Reviewed by: Stuart Mendel, Cleveland State University, Cleveland, OH
DOI: 10.1177/0899764009351495
Buying Respectability: Philanthropy and Urban Society in Transnational Perspective,
1840s to 1930s by Thomas Adam is an intricately woven composition tracing practices
elite individuals in Canada, Germany, Great Britain, and the United States followed to
found cherished libraries, museums, and civic and cultural institutions over a 90-year
period. Arising from extensive research by Adam, a historian on the faculty first at the
University of Toronto and now at the University of Texas at Arlington, the work was
nurtured at two conferences of invited papers involving a diverse group of scholars
from the United States, Canada, and Europe specializing in philanthropy, the nonprofit
sector, civil society, and social history.
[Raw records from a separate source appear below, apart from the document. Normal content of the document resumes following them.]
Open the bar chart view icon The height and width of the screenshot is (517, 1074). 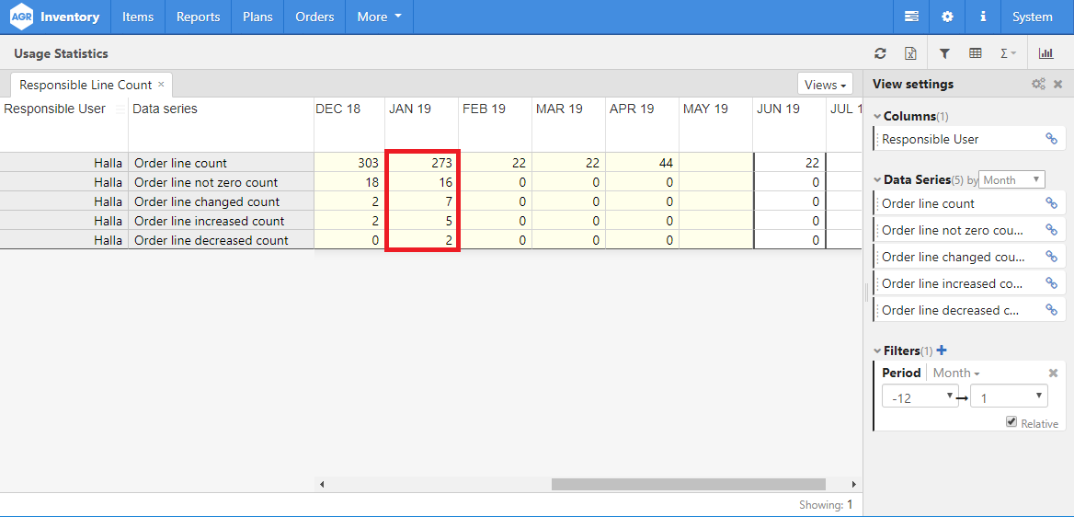1045,54
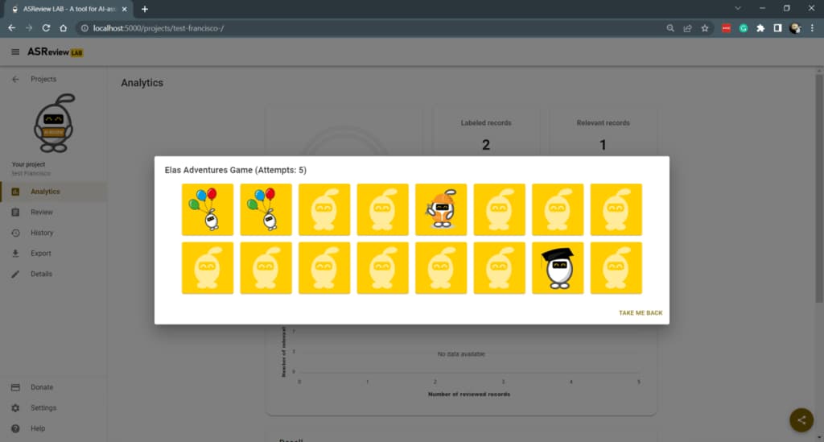Image resolution: width=824 pixels, height=442 pixels.
Task: Open the hamburger navigation menu
Action: pos(15,52)
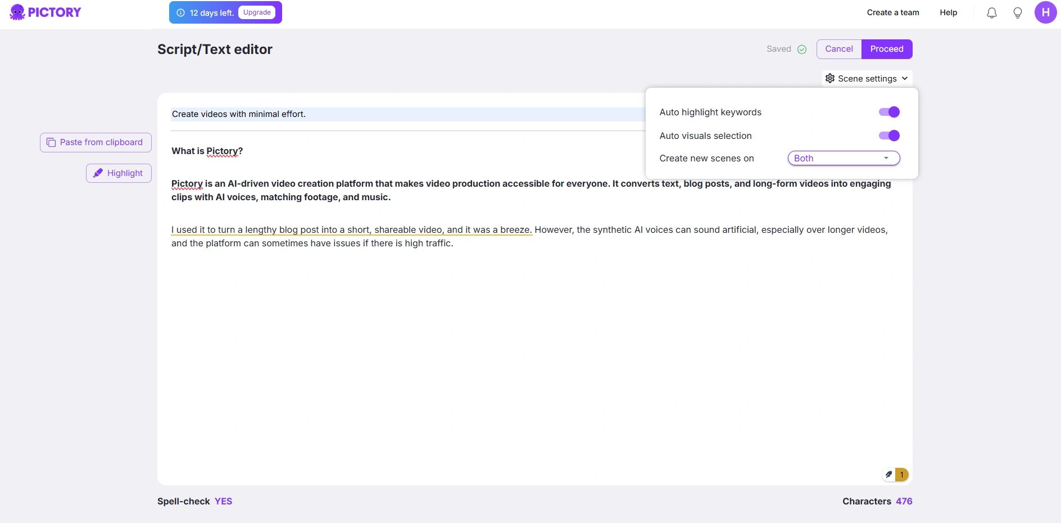Click the Both dropdown arrow

click(886, 159)

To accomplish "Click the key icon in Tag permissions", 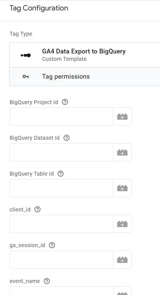I will pos(26,77).
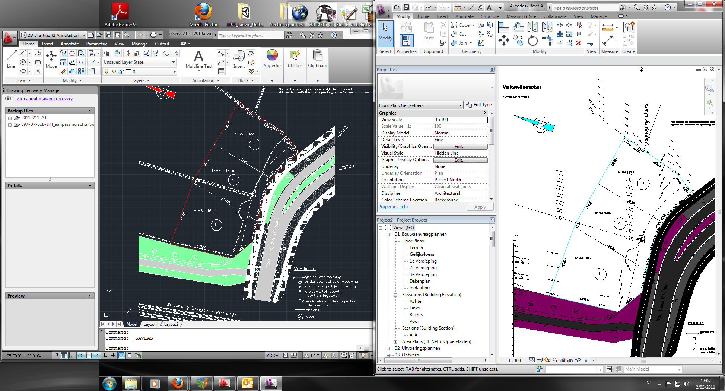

In the spirit of full disclosure, I attended one of the two international conferences
convened by Adam in 2001 and 2005 as a nonparticipating observer. This “fly-on-the-
wall” opportunity to watch and listen as Adam and others explored the implications of
knowledge transfer by philanthropists greatly aided my understanding of the larger
purpose of this book. That purpose is to appreciate and learn from the manner in which
the “leisure class” transported ideas from the elite institutions of one or more countries
to those of their own. That purpose is amplified in this volume by the nuts-and-bolts
story of how 18th- and 19th-century philanthropists used their experiences to inform
the creation of institutions in nations with different traditions of institution building.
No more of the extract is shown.